Clements summarized the strong evidence base for semaglutide from the SUSTAIN-6, SUSTAIN FORTE, and STEP 2 clinical trials. Semaglutide has been shown to reduce A1c by 2.2 percentage points and lower body weight by nearly 10%. She recommended the 2.4-mg semaglutide formulation to help the case study patient reach and maintain her blood glucose and weight targets with low risk for hypoglycemia, and to protect against future heart disease.
With semaglutide, she said, “you get more bang for your buck.” The medication’s adverse effects, such as gastrointestinal reactions and injection-site reactions, can be managed with effective counseling.
At age 45, the patient is younger than most of the participants in the studies of semaglutide. But with her being at such high risk for CV issues, Clements argued, why would you wait to initiate treatment?
Diana Isaacs, clinical pharmacy specialist at the Cleveland Clinic Diabetes Center, took the stage to make the case for tirzepatide. She praised the medication as a dual incretin (activating the GLP-1 and gastric inhibitory polypeptide receptors). Then there’s tirzepatide’s better device design: The single-use pen is simpler to use, she said, and patients “never have to see the needle,” which can help overcome any resistance to injections.
Isaacs went on to demonstrate how tirzepatide has proven more effective at lowering A1c and body weight compared with other treatments, including semaglutide. In the series of SURPASS clinical studies, tirzepatide was “superior at every dose” from 5 mg to 15 mg, lowering A1c by 0.6 percentage points more than semaglutide 1 mg. When it came to weight loss in SURPASS-2, the difference was even more dramatic: -11.4% for tirzepatide vs. -6.7% for semaglutide.
Tirzepatide tends to be well tolerated, Isaacs said. Nausea is common, but the side effect tends to be transient and manageable. The medication’s impact on CV outcomes is still being studied, Isaacs admitted — but in her opinion, that was not highly relevant for the patient at hand, who did not yet have established heart disease.
After Clements and Issacs each gave a good-humored rebuttal, the contest was put to another audience vote. Which treatment would they initiate for this hypothetical patient: semaglutide 0.25 mg subcutaneously once a week or tirzepatide 2.5 mg subcutaneously once a week?
This time, it was a close call.
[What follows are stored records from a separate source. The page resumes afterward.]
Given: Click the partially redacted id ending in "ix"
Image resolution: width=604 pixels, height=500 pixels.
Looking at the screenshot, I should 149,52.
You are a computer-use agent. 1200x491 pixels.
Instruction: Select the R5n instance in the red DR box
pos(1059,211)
Clements and Isaacs agreed to a tie: Both semaglutide and tirzepatide are outstanding options for treating type 2 diabetes and obesity.
The presenters concluded that we are living in an “incredible time” with more treatment options than ever for these comorbid conditions. The right therapies, combined with lifestyle changes like diet and exercise, can greatly improve a patient’s long-term health outcomes and quality of life.
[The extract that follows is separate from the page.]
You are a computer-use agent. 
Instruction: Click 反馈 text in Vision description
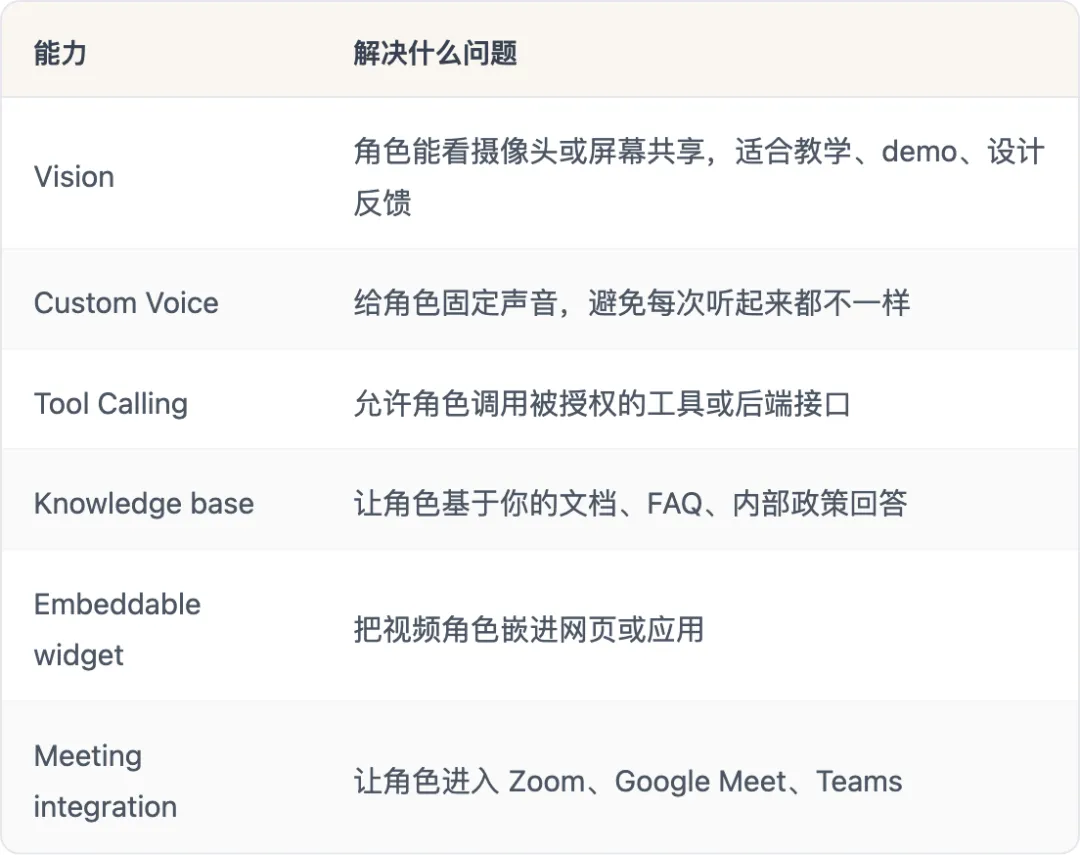382,203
Ultimately, the patient with type 2 and obesity will choose their preferred treatment based on their individual needs and preferences, as well as health insurance coverage and budget. Clements and Isaacs acknowledged the high cost of semaglutide and tirzepatide, especially for patients without insurance, and encouraged pharmacists to steer their patients toward cost-saving measures, such as assistance programs and 340B Drug Pricing Program clinics.
That, Clements and Isaacs said, is the essence of person-centered healthcare. Over time, Isaacs hoped, “we can finally make a dent in type 2 diabetes and obesity.”